(Pixel coordinate grounding data)
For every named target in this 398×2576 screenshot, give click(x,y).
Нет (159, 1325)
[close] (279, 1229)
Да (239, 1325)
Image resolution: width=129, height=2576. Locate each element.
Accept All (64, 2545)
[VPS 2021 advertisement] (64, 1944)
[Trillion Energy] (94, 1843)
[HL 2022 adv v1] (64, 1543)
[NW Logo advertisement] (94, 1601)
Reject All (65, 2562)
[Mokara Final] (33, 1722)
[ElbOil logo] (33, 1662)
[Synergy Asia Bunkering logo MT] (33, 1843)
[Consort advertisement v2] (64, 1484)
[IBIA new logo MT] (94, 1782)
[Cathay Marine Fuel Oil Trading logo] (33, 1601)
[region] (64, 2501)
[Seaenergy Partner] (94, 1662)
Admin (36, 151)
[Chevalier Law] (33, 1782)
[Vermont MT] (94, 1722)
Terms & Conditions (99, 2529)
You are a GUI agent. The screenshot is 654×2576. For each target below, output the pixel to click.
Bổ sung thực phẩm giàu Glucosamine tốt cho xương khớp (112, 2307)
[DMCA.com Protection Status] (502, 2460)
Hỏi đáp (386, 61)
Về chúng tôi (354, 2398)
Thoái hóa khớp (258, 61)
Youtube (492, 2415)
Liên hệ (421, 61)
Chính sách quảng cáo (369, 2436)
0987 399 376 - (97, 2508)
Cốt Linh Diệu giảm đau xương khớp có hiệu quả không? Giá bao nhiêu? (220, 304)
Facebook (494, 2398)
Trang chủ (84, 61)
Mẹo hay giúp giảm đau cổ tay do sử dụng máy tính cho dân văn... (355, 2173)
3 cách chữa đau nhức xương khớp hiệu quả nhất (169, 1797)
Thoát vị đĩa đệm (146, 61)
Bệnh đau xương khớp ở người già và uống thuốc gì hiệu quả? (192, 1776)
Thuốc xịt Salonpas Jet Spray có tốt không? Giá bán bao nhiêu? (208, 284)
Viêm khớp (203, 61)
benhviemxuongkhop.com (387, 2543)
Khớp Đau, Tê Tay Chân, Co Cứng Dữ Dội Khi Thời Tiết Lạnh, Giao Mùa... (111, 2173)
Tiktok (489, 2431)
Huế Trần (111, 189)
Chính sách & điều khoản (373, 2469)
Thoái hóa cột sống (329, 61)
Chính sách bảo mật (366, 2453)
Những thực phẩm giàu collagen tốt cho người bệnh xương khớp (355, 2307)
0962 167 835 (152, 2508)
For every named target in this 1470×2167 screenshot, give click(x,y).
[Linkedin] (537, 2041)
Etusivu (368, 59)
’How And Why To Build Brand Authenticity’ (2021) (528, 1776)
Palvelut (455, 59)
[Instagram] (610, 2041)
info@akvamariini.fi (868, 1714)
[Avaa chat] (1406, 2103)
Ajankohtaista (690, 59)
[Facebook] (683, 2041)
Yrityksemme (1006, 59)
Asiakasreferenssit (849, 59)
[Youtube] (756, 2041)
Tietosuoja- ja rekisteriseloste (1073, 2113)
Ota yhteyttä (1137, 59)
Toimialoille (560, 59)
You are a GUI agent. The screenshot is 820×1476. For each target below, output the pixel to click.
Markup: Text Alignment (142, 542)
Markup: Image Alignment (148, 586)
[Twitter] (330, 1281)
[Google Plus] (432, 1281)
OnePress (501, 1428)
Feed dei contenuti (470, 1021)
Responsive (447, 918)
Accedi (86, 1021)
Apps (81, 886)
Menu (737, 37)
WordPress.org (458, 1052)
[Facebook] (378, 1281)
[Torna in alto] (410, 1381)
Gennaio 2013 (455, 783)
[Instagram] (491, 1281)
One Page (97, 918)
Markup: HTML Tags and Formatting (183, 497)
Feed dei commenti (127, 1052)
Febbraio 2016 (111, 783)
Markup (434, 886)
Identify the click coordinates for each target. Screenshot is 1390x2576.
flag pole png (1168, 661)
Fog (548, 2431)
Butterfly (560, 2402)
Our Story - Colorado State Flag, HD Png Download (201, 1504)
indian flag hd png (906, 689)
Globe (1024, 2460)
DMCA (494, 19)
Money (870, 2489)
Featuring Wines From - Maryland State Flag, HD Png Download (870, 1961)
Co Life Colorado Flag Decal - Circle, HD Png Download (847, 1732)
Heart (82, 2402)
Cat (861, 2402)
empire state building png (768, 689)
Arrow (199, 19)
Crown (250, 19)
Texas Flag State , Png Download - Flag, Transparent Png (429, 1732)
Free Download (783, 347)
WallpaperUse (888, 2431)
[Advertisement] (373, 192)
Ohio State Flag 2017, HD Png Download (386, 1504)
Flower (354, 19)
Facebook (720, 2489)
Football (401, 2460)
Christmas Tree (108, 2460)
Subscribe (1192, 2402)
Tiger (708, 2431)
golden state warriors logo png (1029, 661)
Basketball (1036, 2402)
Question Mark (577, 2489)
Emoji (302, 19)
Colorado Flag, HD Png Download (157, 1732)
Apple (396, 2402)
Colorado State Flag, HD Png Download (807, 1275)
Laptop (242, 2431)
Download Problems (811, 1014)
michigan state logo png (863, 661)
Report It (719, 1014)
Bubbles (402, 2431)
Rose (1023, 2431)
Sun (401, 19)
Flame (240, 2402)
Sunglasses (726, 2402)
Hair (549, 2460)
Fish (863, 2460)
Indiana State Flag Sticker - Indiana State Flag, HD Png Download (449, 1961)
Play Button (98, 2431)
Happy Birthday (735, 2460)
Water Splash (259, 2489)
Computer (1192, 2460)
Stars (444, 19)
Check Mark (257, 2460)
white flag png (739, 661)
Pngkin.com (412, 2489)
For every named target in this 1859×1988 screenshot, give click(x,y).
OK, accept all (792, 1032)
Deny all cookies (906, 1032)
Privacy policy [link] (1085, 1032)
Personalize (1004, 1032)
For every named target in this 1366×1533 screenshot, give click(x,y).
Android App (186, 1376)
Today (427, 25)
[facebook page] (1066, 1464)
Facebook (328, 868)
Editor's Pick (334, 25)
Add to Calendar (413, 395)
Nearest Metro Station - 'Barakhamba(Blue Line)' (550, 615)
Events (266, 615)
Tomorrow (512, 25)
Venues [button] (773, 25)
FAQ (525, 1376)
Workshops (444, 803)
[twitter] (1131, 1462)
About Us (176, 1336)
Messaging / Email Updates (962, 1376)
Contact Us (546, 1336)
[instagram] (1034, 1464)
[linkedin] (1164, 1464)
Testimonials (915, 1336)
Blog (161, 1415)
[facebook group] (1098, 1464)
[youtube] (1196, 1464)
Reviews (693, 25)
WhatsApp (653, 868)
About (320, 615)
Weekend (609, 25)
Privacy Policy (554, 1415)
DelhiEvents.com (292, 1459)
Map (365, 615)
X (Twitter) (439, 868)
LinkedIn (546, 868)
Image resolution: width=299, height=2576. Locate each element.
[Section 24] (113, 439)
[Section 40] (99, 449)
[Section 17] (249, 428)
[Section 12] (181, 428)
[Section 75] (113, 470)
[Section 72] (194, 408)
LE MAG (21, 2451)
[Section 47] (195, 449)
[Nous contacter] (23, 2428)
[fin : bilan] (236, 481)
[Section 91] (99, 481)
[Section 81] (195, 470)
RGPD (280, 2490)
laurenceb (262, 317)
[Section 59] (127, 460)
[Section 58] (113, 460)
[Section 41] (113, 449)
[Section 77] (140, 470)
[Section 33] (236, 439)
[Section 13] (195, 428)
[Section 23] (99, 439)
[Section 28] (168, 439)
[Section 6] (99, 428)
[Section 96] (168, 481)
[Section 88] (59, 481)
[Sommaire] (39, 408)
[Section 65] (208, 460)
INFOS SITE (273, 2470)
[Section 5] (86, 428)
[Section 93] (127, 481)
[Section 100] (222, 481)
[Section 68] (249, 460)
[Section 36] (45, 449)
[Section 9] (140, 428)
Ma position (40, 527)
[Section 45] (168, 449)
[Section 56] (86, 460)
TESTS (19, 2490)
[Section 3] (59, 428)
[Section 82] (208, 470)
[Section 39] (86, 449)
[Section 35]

**TASK DETAILS**: Would you retype exactly the lines above, from the line with "LinkedIn (546, 868)" to the line with "[Section 81] (195, 470)", with both end lines kept and nothing more?

**ANSWER FOR THE TASK**:
LinkedIn (546, 868)
Image resolution: width=299, height=2576. Locate each element.
[Section 24] (113, 439)
[Section 40] (99, 449)
[Section 17] (249, 428)
[Section 12] (181, 428)
[Section 75] (113, 470)
[Section 72] (194, 408)
LE MAG (21, 2451)
[Section 47] (195, 449)
[Nous contacter] (23, 2428)
[fin : bilan] (236, 481)
[Section 91] (99, 481)
[Section 81] (195, 470)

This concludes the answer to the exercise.